● **Source text**
## BEGIN

In the wake of moving to a new settlement with survivors from other nearby villages, Little Hawk will cross paths with a ten year-old British transplant, John Wakely.  Little Hawk's kindness toward this blue-eyed Pilgrim child during their brief and chance first encounter will forever direct the arc of John Wakely's life and define his outlook about this New World, a place where so many of those who escaped religious persecution in the Old World.are so eager to forcefully impose their own religious zealotry upon everyone in their midst.
 
It will be the reverberations resulting from Little Hawk's and John Wakely's meeting, the manner in which one small thing leads to another, that makes GHOST HAWK such a powerful story and transforms it from being merely a great piece of historical fiction to being an extraordinary piece of historical fiction, one that is so relevant today, given the blind fears and suspicions that far too many in America continue to harbor toward Latinos and Muslims and African Americans and anyone else who may look different or speak a different language or pray differently or listen to weird music.

## END

● **Exercise objective**
According to the passage about GHOST HAWK, what makes the book an extraordinary piece of historical fiction rather than merely a great one? Answer in one to three sentences.

● **Stored data**

## BEGIN

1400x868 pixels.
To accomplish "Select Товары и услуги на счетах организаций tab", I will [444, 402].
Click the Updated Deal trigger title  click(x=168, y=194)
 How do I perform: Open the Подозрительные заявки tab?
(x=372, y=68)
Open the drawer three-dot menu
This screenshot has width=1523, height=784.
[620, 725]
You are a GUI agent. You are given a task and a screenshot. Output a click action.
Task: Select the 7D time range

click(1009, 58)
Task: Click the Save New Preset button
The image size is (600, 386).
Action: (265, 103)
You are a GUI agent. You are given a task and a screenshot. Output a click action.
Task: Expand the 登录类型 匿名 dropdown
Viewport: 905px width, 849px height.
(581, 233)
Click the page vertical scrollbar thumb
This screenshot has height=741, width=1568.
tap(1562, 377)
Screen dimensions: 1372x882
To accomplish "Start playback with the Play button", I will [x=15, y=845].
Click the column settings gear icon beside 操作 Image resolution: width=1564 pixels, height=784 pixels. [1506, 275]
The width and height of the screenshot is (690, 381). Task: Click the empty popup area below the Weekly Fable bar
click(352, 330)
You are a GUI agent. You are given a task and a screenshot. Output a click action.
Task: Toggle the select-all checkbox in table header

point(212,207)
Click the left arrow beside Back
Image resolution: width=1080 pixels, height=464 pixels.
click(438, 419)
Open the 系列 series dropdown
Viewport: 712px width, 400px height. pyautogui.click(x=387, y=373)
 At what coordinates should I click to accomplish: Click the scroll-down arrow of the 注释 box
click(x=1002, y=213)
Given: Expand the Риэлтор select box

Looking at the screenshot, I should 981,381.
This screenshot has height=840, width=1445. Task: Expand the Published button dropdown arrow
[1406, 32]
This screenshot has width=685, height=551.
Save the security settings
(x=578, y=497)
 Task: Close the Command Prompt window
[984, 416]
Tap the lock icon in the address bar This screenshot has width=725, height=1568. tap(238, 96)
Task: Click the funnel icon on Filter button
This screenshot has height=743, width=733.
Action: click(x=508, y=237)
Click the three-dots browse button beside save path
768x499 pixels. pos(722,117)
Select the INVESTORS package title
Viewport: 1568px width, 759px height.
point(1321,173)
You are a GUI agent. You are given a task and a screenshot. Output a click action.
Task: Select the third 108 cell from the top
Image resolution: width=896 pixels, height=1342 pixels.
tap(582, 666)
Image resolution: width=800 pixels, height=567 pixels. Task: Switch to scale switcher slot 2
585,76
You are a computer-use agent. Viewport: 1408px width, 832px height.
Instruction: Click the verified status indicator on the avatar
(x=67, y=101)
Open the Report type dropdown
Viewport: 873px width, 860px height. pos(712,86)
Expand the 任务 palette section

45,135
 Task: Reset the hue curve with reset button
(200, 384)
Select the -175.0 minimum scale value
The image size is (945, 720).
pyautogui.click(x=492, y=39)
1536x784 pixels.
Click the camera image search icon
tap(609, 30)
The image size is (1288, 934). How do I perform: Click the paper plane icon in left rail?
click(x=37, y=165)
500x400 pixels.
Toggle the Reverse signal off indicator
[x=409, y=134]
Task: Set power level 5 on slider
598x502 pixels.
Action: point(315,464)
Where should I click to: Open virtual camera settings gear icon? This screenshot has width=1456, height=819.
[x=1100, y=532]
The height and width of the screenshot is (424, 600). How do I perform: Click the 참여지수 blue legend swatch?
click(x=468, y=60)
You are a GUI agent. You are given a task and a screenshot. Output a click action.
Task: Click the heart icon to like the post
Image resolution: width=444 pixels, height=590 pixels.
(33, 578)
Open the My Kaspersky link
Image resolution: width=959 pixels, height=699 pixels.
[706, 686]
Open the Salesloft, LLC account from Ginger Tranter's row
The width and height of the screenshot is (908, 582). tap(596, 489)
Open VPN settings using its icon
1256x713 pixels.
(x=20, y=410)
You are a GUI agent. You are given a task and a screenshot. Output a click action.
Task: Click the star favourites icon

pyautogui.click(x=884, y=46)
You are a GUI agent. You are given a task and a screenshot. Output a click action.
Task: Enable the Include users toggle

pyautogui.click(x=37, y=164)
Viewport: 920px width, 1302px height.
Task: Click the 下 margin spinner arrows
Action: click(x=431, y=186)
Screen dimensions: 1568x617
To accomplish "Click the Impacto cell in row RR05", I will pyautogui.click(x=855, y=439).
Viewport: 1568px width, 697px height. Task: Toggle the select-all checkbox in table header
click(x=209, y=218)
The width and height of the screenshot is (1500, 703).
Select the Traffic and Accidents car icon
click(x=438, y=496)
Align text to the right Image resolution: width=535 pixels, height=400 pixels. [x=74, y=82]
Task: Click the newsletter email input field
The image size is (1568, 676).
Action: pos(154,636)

## END

● **Task result**
The ripple effects of Little Hawk's meeting with John Wakely, and the way one small thing leads to another, make the story so powerful. It is also highly relevant today, given the blind fears and suspicions many in America still hold toward people who look, speak, or pray differently.